I spoke with some passion, and he heard me patiently.

"Let us try to understand each other," he said, after a pause—"though it will be difficult. You speak of 'eternal realities.' To me there are none, save the constant scattering and re-uniting of atoms. These, so far as we know of the extraordinary (and to me quite unintelligent) plan of the Universe, are for ever shifting and changing into various forms and clusters of forms, such as solar systems, planets, comets, star-dust and the like. Our present view of them is chiefly based on the researches of Larmor and Thomson of Cambridge. From them and other scientists we learn that electricity exists in small particles which we can in a manner see in the 'cathode' rays,—and these particles are called 'electrons.' These compose 'atoms of matter.' Well!—there are a trillion of atoms in each granule of dust,—while electrons are so much smaller, that a hundred thousand of them can lie in the diameter of an atom. I know all this,—but I do not know why the atoms or electrons should exist at all, nor what cause there should be for their constant and often violent state of movement. They apparently always HAVE BEEN, and always WILL be,—therefore they are all that can be called 'eternal realities.' Sir Norman Lockyer tells us that the matter of the Universe is undergoing a continuous process of evolution—but even if it is so, what is that to me individually? It neither helps nor consoles me for being one infinitesimal spark in the general conflagration. Now you believe—"

"In the Force that is BEHIND your system of electrons and atoms"—I said—"For by whatever means or substances the Universe is composed, a mighty Intelligence governs it—and I look to the Cause more than the Effect. For even I am a part of the whole,—I belong to the source of the stream as much as to the stream itself. An abstract, lifeless principle without will or intention or intelligence could not have evolved the splendours of Nature or the intellectual capabilities of man—it could not have given rise to what was not in itself."

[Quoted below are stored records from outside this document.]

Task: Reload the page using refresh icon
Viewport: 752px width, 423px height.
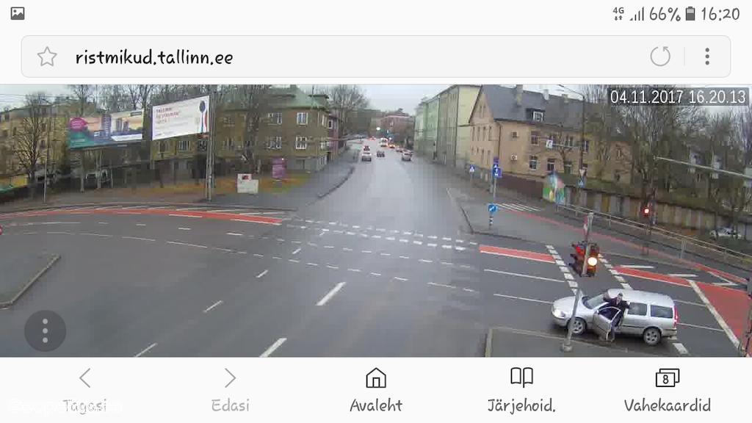Action: pyautogui.click(x=660, y=56)
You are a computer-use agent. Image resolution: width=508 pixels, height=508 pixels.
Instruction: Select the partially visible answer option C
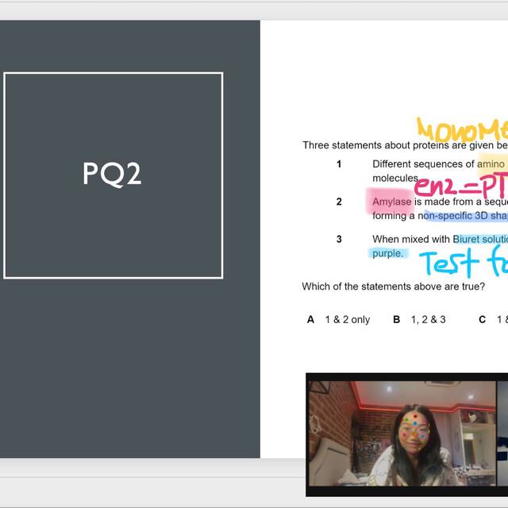pos(492,320)
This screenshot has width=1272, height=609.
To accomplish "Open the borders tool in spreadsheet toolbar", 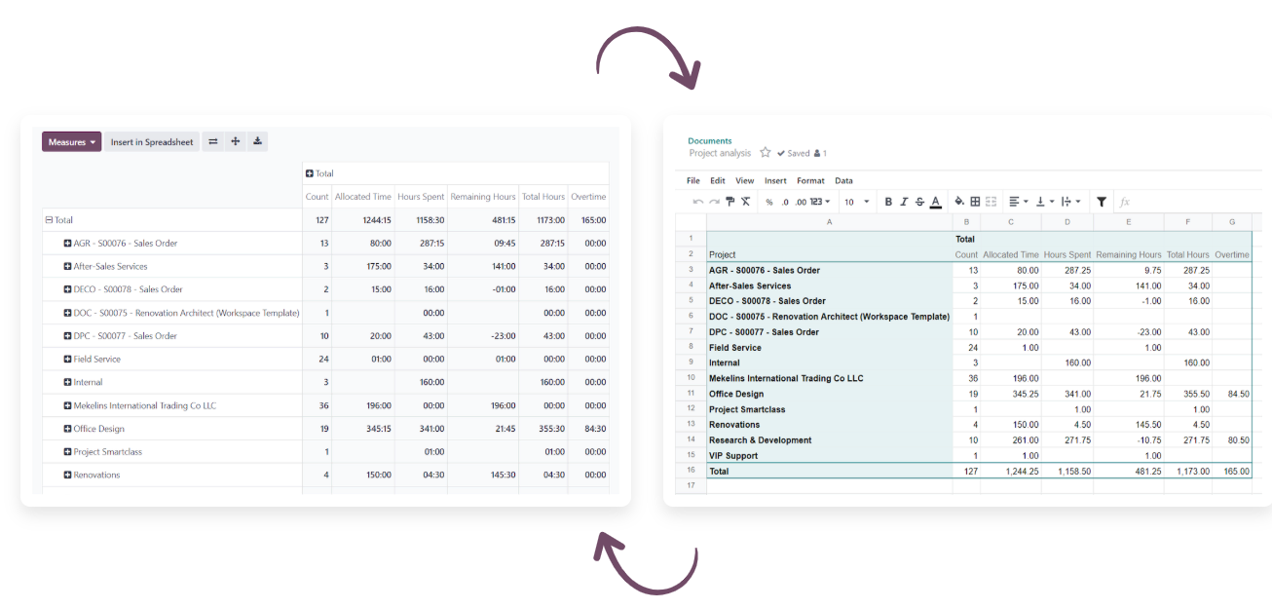I will (x=975, y=202).
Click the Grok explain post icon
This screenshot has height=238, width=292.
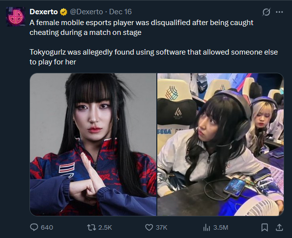266,12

He fixed his eyes steadily upon me.

"That last sentence is sound argument," he said, as though reluctantly admitting the obvious,—"And I suppose I am to presume that 'Itself' is the well-spring from which you draw, or imagine you draw, your psychic force?"

"If I have any psychic force at all," I responded,—"where do you suppose it should come from but that which gives vitality to all animate Nature? I cannot understand why you blind yourself to the open and visible fact of a Divine Intelligence working in and through all things. If you could but acknowledge it and set yourself in tune with it you would find life a new and far more dominant joy than it is to you now. I firmly believe that your very illness has arisen from your determined attitude of unbelief."